[Work request] Print the data exactly as written, line for line, and leave its pictures behind.

Dataset entries:
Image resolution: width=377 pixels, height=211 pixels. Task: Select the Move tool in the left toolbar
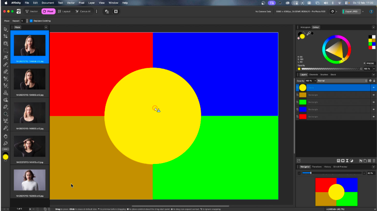[5, 29]
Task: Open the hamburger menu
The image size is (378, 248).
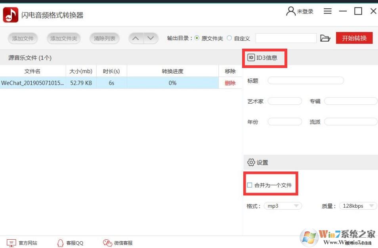Action: coord(327,11)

[Response area]
Image resolution: width=377 pixels, height=211 pixels. Task: Select the Move tool in the left toolbar
[5, 29]
Task: Open the hamburger menu
The image size is (378, 248).
Action: coord(327,11)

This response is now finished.